「…帰るぞ。
小児科のヘルプも今日で終わりだ。
明日からまたこきつかうからな。
明日は俺のオペ看で入れる。
帰って早く寝るぞ。」

「…抱き枕ですか…」

「枕でいいのか?
朝言ったはずだが。夜に仕切り直しだと。
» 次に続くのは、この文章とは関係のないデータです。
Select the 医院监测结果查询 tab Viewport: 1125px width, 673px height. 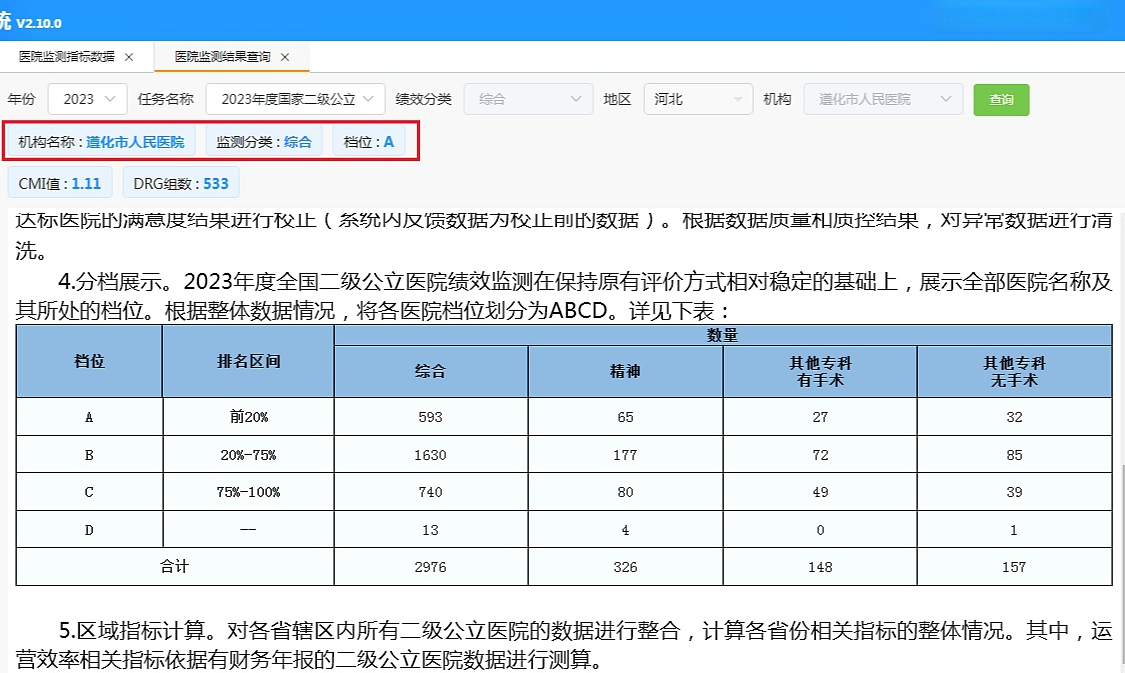click(222, 57)
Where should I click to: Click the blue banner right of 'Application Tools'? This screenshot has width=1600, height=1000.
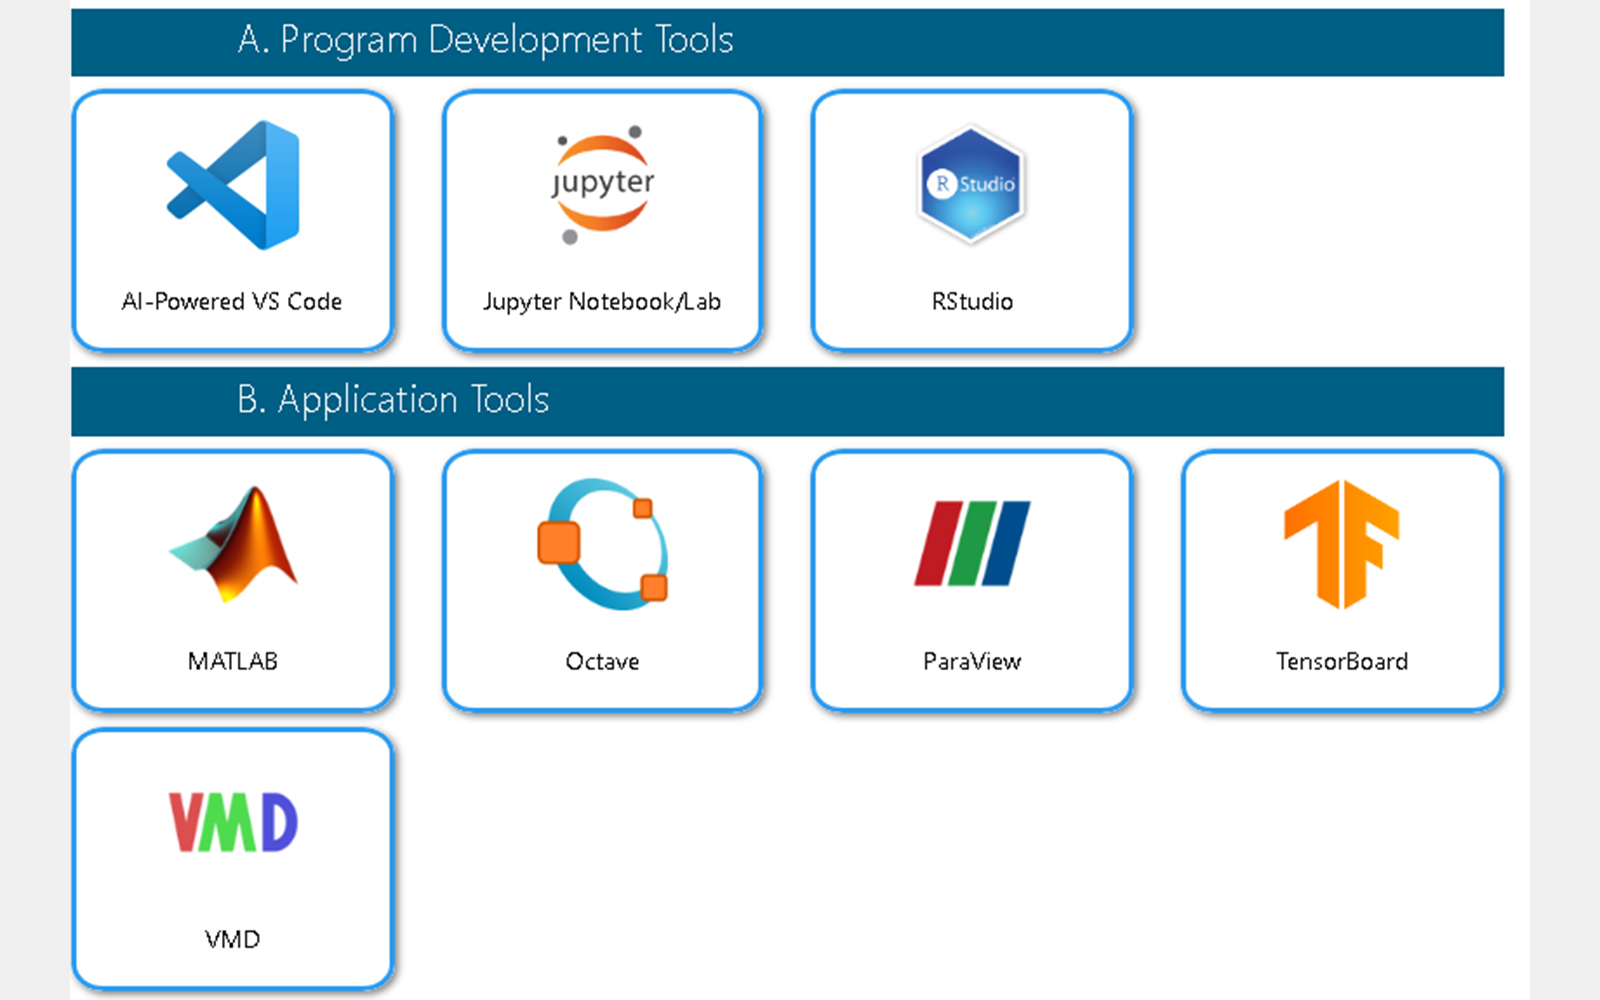1000,402
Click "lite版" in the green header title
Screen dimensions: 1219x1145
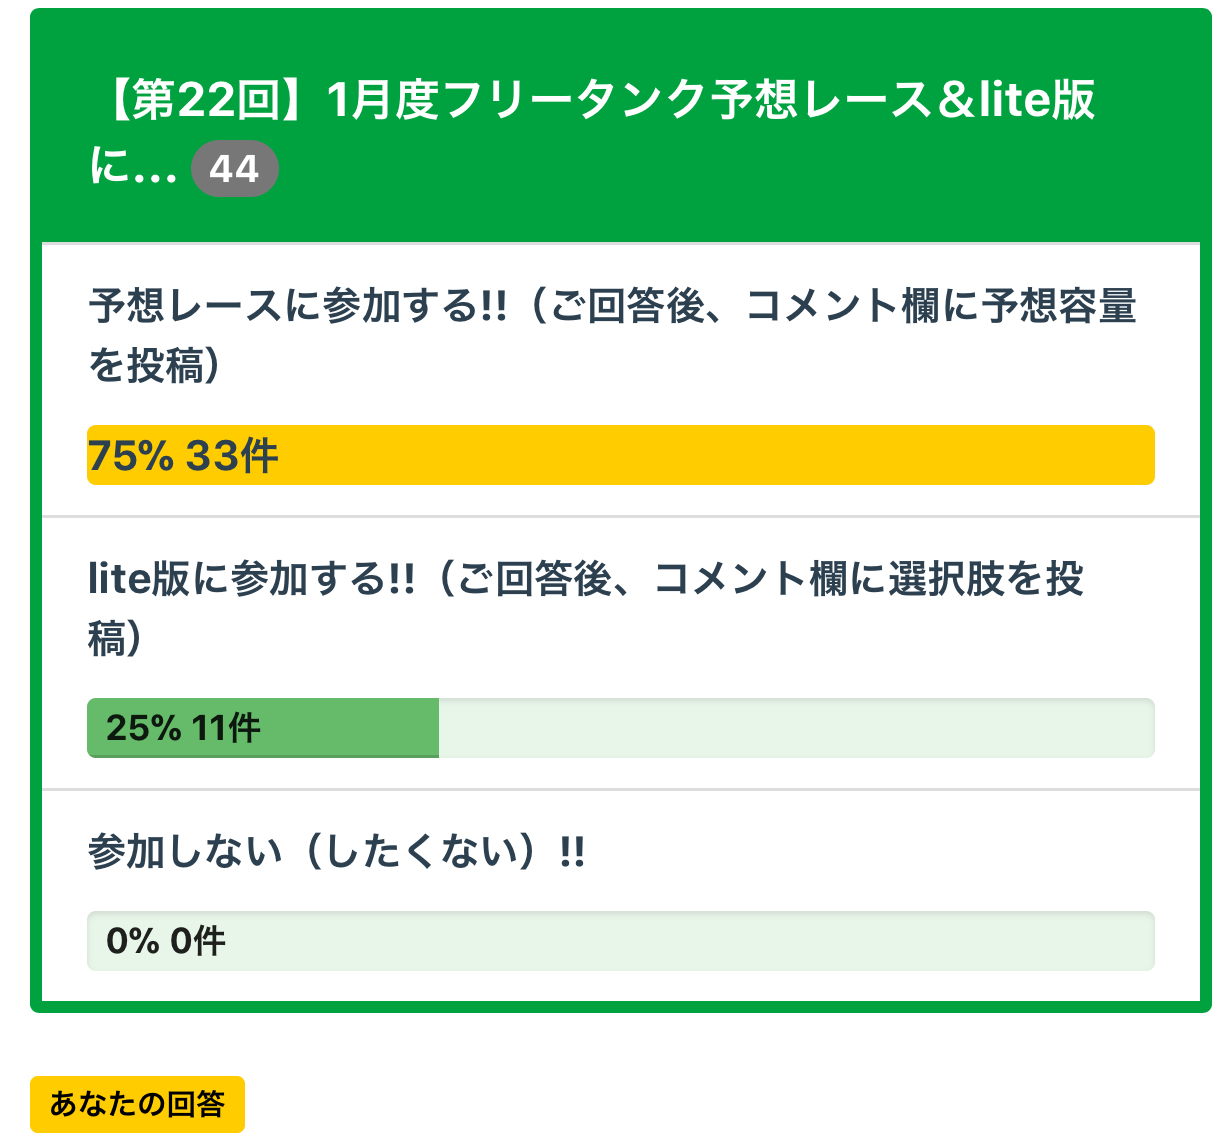click(1037, 100)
期待しとけ」

「…っ!!」

抱き締める腕を離し、意地悪ないつもの先生が私の顔を覗きこむ。

「真っ赤」

「うっ!」

恥ずかしくて走り出した背中に笑い声が聞こえる。

「院内は走るな、麻美」

呼ばれた名前に立ち止まり振り向くと、大好きな人の優しい笑顔が目を細めてみつめている。

「早く一緒に帰りましょう、、、

はっ隼人!」

大きく目を見開きその顔がぱっと一瞬で朱に染まる。

「…院内で呼ぶな…」

先生の照れた顔が可愛くて、もう一度呼んでみる。

「隼人…」

「年下のくせに呼び捨てなんて百年早い」

「 …じゃあもう言いません。
服部先生、帰りますよ!」

「……」

不貞腐れた先生にかけより耳元でこっそり囁く。

「今夜たくさん名前呼ばせて下さいね」

「呼んでる余裕があるならな」
ニヤリと笑われて今度は私が真っ赤になった。